At izi ile it izinin birbirine karıştığı bir dönemden geçiyoruz…

Çok kritik aylar, günler, hatta saatler yaşıyoruz. Ülkemizin, halkımızın ve demokratik düzenin aleyhine durmadan yeni yeni planlar hazırlanıyor.

Kapalı kapılar arkasında sözler alınıp, sözler veriliyor. Tertipler düzenleniyor.

Çok endişe verici, çok tedirgin edici, çok tehlikeli bir ortam…

Günümüzde gazetelerin, TV’lerin, basın kuruluşlarının önemli bir kesimi “Emir eri, koltuk değneği” gibi görev yapıyor…

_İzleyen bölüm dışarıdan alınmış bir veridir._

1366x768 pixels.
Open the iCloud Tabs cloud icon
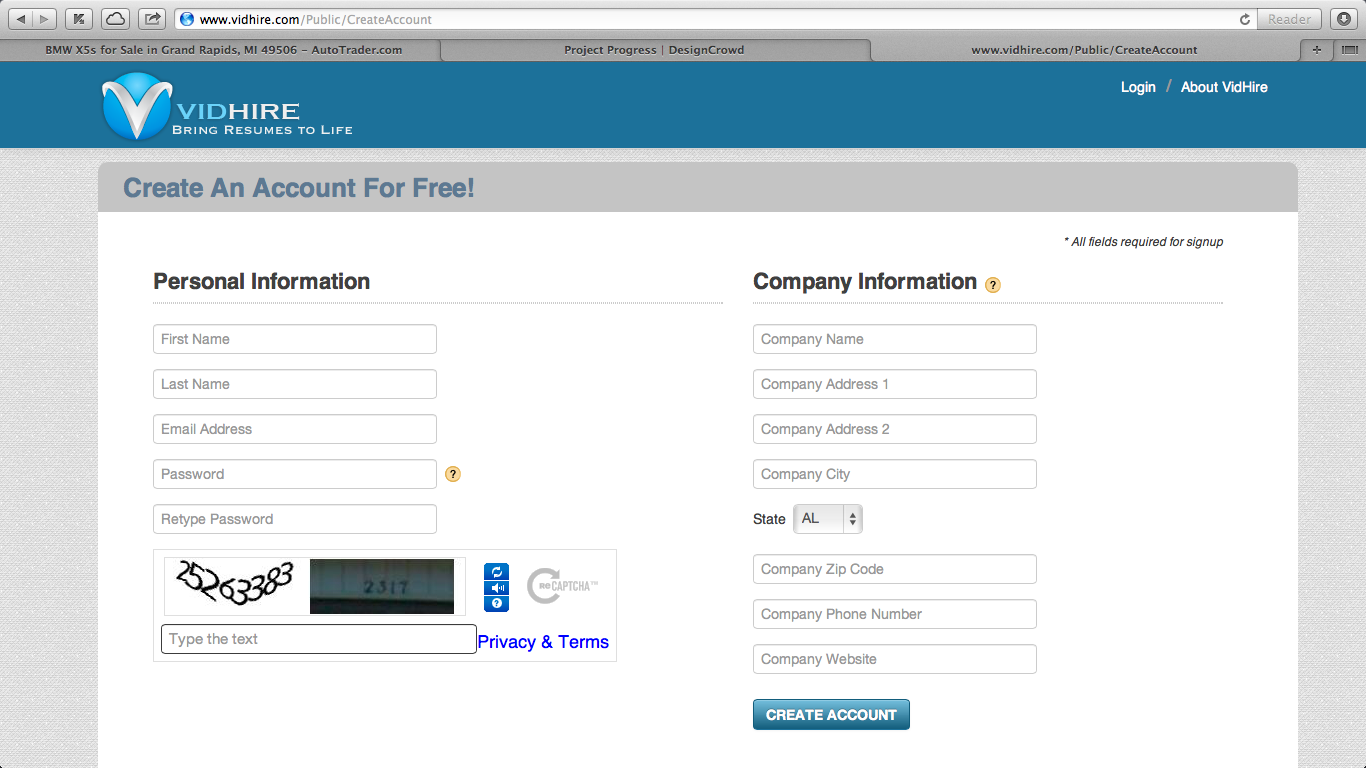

Bunların içinde savcılar, hâkimler, devlet memurları, sanatçılar, iş dünyasının patronları da var.

Üç paralık dünya malı, çıkar uğruna gururlarını, kişiliklerini, insanlıklarını ayakları altına alarak, paspas gibi çiğniyorlar…

Utanma sıkılma kalmadı.

Su gibi yalan söylüyorlar. Tehditler savuruyorlar. Şantajlar yapıyorlar. Çevrelerine korku salmaya çalışıyorlar.

Amaç; toplumu, halkı belirledikleri hedeflere doğru yönlendirmek, onlara dilediklerini yaptırmak…

Mal – mülk, makam – koltuk uğruna bunların gerçekleştiremeyecekleri kötülük yok…

Geleceklerini, çoluğunu çocuğunu, yakınlarını, onların düşeceği kötü durumları da düşünmüyorlar.

Tek hedefleri makam, mevki ve zenginlik…

Türkiye Cumhuriyeti büyük bir kuşatma altındadır bugün. Dincisi, tarikatçısı, yobazı sıkı bir işbirliği içerisinde, Atatürkçülere dört koldan saldırıya geçmiş, tüm güçleri ile yüklenmektedirler.

Savaş alanı Cumhuriyettir, Cumhuriyet ekonomisidir. Atatürk’tür…

Sahip oldukları parasal imkânları, maddi – manevi çıkarları terk etmek niyetinde değiller…

İşte bu nedenle, ihaleler, yatırımlar kenti İstanbul’u elden çıkarmamak için ne gerekiyorsa onu yapıyorlar.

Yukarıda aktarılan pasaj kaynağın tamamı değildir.